What to work on> Beneath this line are the data; copy exactly the part of them that opens with the line containing "オブジェ・アート (59, 2180)" and closes with the line containing "収納家具 (47, 2139)", and only that part.

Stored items
====================
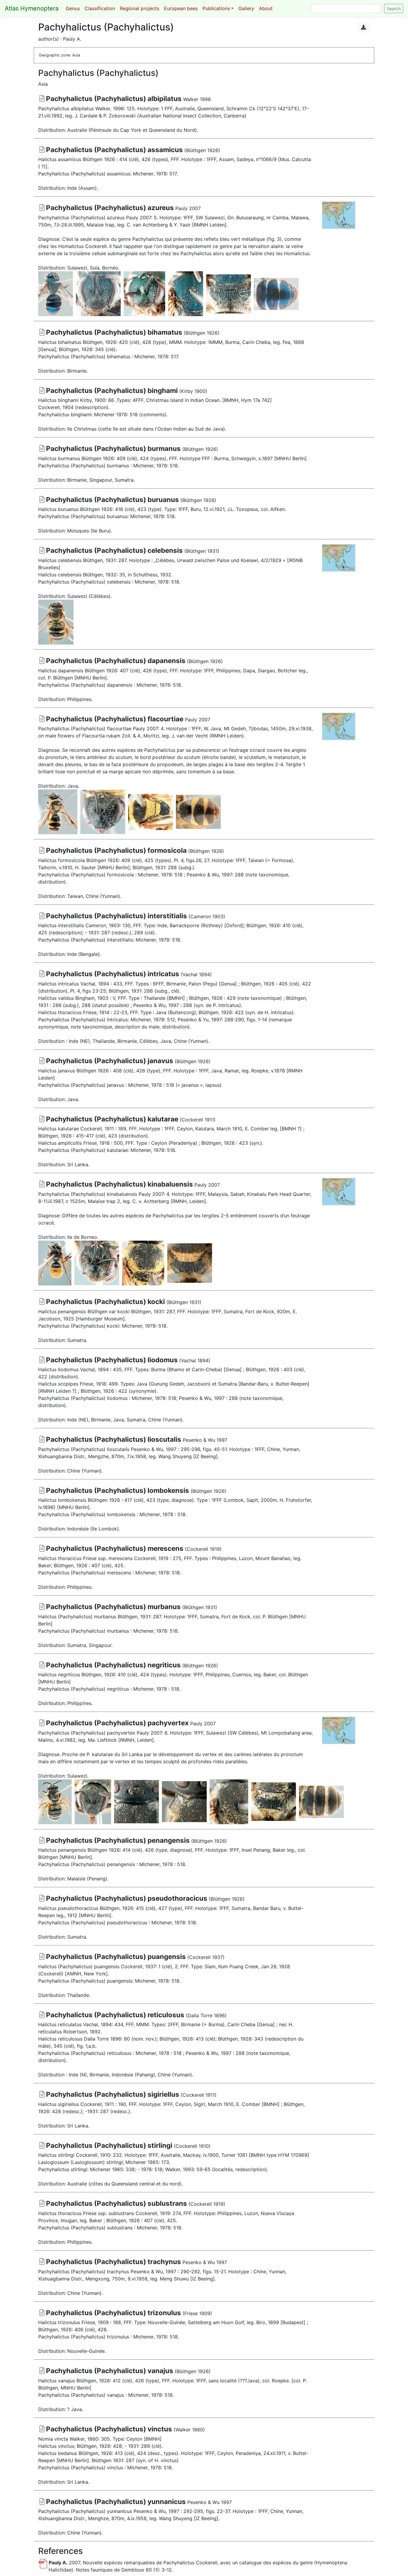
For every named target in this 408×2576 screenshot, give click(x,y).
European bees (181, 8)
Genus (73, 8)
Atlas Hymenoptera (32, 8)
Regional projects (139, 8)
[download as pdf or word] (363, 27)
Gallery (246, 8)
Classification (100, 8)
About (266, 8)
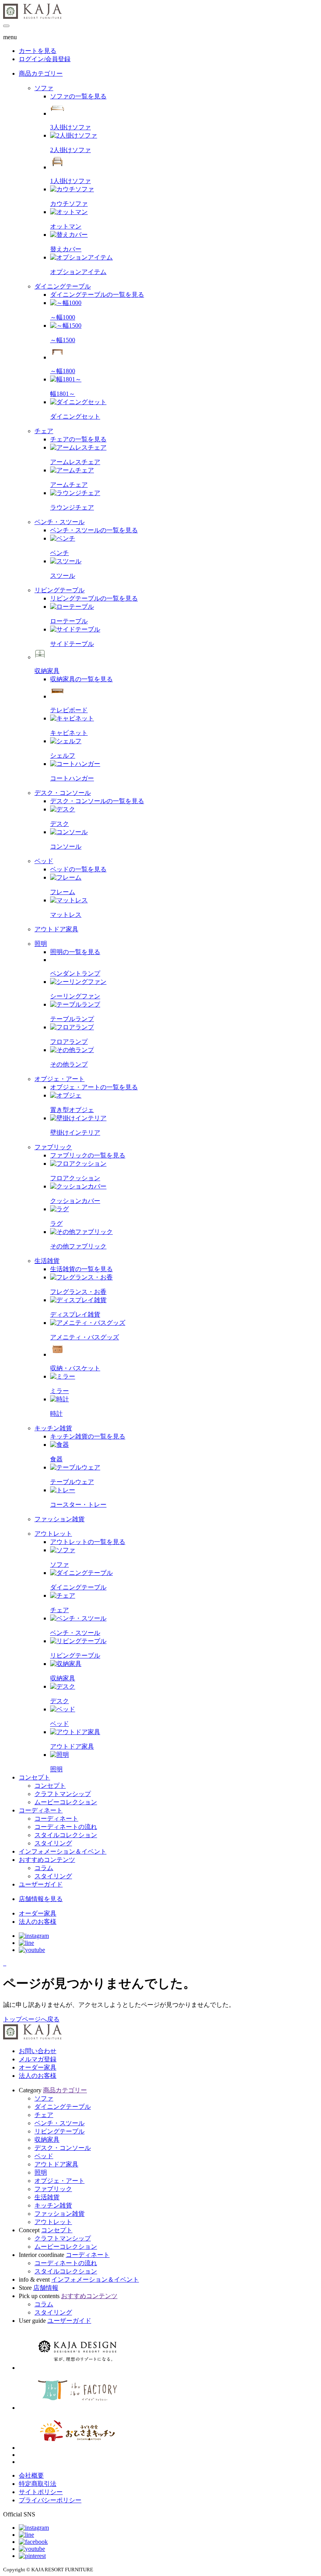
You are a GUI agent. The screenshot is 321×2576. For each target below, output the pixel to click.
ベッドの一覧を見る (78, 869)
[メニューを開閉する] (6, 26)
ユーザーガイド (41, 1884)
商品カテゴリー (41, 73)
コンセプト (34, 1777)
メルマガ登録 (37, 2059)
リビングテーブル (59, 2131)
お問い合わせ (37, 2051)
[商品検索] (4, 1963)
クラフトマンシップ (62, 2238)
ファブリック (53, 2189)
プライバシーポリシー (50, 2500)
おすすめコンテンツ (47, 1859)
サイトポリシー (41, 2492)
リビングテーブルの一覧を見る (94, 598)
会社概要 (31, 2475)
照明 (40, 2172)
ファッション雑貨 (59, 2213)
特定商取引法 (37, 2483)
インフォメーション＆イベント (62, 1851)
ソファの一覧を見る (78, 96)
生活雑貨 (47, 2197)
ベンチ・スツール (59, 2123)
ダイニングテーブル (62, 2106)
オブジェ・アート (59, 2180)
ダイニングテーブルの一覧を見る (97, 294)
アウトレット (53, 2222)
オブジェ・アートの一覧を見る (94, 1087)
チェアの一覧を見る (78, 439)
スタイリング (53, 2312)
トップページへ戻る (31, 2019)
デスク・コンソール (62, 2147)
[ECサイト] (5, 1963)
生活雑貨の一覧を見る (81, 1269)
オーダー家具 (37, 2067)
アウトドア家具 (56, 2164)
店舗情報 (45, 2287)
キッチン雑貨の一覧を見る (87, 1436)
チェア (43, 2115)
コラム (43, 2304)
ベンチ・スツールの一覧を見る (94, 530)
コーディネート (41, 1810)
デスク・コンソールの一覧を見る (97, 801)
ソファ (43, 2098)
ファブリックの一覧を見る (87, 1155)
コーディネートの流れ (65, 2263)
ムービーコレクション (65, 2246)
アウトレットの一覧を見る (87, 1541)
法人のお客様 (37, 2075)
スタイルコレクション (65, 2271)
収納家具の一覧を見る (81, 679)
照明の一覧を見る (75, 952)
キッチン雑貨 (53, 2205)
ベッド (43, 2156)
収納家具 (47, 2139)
====================
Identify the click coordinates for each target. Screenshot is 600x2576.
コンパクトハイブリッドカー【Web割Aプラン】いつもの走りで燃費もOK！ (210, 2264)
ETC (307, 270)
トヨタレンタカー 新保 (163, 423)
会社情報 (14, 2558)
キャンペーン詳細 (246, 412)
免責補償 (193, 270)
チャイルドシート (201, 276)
====================
Response>
オブジェ・アート (59, 2180)
ダイニングテーブルの一覧を見る (97, 294)
アウトレット (53, 2222)
オブジェ・アートの一覧を見る (94, 1087)
チェアの一覧を見る (78, 439)
スタイリング (53, 2312)
トップページへ戻る (31, 2019)
デスク・コンソール (62, 2147)
[ECサイト] (5, 1963)
生活雑貨の一覧を見る (81, 1269)
オーダー家具 (37, 2067)
アウトドア家具 (56, 2164)
店舗情報 (45, 2287)
キッチン雑貨の一覧を見る (87, 1436)
チェア (43, 2115)
コラム (43, 2304)
ベンチ・スツールの一覧を見る (94, 530)
コーディネート (41, 1810)
デスク・コンソールの一覧を見る (97, 801)
ソファ (43, 2098)
ファブリックの一覧を見る (87, 1155)
コーディネートの流れ (65, 2263)
ムービーコレクション (65, 2246)
アウトレットの一覧を見る (87, 1541)
法人のお客様 (37, 2075)
スタイルコレクション (65, 2271)
収納家具の一覧を見る (81, 679)
照明の一覧を見る (75, 952)
キッチン雑貨 (53, 2205)
ベッド (43, 2156)
収納家具 (47, 2139)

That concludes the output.